Meyerozyma guilliermondii

Scientific classification
- Kingdom: Fungi
- Division: Ascomycota
- Class: Pichiomycetes
- Order: Serinales
- Family: Debaryomycetaceae
- Genus: Meyerozyma
- Species: M. guilliermondii
- Binomial name: Meyerozyma guilliermondii Wick Kurtzman et al.
- Synonyms: Candida guilliermondii ; Pichia guilliermondii ;

= Meyerozyma guilliermondii =

- Authority: Wick, Kurtzman et al.

Species of fungus

Meyerozyma guilliermondii (formerly known as Pichia guilliermondii until its rename in 2010) is a species of yeast of the genus Meyerozyma whose asexual or anamorphic form is known as Candida guilliermondii.
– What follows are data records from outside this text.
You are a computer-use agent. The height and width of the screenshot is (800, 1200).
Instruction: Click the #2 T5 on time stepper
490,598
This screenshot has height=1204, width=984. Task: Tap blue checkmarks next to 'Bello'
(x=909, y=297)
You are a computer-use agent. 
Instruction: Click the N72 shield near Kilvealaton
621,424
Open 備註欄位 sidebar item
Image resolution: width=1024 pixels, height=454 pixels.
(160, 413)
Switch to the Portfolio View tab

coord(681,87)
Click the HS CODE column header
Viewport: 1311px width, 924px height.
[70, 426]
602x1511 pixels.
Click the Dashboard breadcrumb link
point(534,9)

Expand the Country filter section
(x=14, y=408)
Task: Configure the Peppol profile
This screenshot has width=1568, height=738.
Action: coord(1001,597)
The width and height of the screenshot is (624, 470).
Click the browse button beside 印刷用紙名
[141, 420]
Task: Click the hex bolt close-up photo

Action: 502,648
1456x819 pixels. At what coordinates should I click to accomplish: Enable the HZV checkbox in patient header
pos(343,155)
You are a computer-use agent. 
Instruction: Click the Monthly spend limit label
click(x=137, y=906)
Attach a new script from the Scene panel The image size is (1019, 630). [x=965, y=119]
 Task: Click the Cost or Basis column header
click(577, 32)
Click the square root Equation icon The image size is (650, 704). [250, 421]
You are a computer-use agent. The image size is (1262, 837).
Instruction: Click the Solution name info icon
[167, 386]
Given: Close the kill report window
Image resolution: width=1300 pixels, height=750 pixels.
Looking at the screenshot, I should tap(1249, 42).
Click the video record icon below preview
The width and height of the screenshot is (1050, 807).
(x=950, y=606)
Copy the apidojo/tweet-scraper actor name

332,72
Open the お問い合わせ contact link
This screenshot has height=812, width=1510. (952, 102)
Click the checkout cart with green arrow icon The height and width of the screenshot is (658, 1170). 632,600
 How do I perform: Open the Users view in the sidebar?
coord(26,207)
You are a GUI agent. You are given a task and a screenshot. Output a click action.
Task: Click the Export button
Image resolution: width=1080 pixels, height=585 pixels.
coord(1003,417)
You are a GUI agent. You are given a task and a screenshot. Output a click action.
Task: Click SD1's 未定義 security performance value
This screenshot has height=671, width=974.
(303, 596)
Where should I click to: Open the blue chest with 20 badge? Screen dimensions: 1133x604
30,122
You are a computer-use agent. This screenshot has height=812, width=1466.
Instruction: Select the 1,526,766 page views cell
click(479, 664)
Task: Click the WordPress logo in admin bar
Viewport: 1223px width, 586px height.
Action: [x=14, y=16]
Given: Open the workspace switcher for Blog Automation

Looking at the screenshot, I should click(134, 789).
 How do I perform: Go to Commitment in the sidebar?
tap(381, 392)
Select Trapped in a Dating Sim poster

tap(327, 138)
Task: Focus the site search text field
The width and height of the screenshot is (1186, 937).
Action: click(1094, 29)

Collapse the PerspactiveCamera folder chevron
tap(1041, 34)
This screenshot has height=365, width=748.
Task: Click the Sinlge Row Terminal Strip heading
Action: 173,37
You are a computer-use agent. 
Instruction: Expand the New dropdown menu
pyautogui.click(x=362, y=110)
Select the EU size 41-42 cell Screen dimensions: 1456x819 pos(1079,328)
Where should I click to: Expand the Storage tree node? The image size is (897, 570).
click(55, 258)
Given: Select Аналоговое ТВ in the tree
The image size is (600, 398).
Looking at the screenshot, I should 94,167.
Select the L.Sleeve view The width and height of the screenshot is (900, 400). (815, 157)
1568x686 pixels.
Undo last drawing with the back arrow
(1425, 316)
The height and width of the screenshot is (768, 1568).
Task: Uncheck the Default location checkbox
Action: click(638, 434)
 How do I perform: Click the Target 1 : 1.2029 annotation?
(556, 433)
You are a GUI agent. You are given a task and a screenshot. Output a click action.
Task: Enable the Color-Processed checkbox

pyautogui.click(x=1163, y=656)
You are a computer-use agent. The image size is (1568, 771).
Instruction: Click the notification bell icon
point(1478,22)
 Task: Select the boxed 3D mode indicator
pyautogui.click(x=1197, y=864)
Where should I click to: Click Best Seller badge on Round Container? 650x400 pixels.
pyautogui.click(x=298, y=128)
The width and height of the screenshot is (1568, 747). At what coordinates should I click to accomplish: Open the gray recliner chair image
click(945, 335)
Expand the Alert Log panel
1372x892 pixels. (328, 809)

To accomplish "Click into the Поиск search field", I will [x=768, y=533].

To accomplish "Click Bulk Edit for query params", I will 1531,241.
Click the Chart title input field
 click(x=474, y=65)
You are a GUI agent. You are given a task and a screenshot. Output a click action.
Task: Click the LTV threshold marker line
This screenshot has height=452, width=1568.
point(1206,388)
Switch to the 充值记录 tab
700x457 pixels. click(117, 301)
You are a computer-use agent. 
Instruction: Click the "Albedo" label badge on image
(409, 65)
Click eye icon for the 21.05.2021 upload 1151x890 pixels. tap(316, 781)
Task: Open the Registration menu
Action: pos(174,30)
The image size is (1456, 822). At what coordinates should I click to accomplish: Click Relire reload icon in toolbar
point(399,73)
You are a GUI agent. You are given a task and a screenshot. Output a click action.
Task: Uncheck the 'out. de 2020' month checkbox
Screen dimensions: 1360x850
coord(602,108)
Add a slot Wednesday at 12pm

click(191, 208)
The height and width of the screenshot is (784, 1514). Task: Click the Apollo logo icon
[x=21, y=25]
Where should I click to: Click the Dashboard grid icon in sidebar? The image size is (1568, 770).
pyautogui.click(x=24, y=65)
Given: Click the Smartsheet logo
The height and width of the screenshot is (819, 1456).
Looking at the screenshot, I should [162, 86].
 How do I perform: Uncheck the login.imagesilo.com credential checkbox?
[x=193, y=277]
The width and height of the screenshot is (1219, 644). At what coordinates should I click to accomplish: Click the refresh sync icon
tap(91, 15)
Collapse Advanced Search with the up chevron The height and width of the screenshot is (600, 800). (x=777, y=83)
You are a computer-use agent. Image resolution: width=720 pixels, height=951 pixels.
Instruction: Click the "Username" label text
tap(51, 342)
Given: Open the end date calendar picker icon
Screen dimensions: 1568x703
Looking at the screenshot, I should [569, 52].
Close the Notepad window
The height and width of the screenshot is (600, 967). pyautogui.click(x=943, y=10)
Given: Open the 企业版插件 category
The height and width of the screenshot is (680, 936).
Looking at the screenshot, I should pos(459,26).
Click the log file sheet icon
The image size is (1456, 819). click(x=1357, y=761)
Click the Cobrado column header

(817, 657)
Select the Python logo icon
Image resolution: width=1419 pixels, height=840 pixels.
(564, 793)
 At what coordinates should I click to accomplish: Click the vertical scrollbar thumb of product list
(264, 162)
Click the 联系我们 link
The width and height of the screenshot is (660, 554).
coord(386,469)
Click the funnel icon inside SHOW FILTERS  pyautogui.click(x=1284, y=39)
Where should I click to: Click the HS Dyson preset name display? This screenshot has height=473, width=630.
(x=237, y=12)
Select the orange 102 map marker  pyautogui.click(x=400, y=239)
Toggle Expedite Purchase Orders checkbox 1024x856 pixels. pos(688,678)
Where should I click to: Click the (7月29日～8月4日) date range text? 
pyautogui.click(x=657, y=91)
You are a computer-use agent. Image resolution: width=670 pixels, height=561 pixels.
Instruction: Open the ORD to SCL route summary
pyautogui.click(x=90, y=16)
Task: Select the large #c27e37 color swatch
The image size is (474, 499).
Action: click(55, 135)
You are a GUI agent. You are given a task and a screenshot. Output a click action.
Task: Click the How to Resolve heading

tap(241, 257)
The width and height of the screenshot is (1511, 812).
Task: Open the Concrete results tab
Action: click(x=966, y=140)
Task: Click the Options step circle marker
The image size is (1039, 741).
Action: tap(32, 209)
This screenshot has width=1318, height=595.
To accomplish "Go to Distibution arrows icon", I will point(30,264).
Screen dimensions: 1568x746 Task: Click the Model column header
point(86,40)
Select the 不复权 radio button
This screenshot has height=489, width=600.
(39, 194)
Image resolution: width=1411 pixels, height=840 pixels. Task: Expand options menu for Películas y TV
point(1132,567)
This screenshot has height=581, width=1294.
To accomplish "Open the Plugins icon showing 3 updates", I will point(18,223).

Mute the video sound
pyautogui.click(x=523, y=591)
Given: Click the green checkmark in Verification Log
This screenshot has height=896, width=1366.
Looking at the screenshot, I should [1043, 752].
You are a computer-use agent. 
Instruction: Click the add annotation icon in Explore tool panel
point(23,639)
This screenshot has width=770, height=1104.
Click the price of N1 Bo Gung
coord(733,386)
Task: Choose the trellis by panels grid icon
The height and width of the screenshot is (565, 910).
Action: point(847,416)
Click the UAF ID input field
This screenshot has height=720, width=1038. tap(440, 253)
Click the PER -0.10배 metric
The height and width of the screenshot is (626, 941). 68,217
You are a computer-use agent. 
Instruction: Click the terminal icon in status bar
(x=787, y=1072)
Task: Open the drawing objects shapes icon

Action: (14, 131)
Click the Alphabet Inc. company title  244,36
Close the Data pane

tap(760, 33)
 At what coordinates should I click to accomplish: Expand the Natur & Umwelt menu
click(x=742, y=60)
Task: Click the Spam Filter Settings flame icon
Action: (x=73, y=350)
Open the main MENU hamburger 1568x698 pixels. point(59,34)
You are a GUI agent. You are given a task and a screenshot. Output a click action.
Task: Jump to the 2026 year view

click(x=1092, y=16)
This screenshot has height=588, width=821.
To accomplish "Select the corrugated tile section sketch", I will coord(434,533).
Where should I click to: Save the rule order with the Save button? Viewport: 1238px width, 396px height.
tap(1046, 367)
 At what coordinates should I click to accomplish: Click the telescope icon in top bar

Candida guilliermondii has been isolated from numerous human infections, mostly of cutaneous origin, if only from immunosuppressed patients. C. guilliermondii has also been isolated from normal skin and in seawater, feces of animals, fig wasps, buttermilk, leather, fish, and beer.

== Morphology ==
Candida guilliermondii colonies are flat, moist, smooth, and cream to yellow in color on Sabouraud dextrose agar. It does not grow on the surface when inoculated into Sabouraud broth.

When grown on cornmeal-Tween 80 agar at 25 °C for 72 hours, C. guillermondii produces clusters of small blastospores along its pseudohyphae, especially at septal points. Pseudohyphae are short and few in number.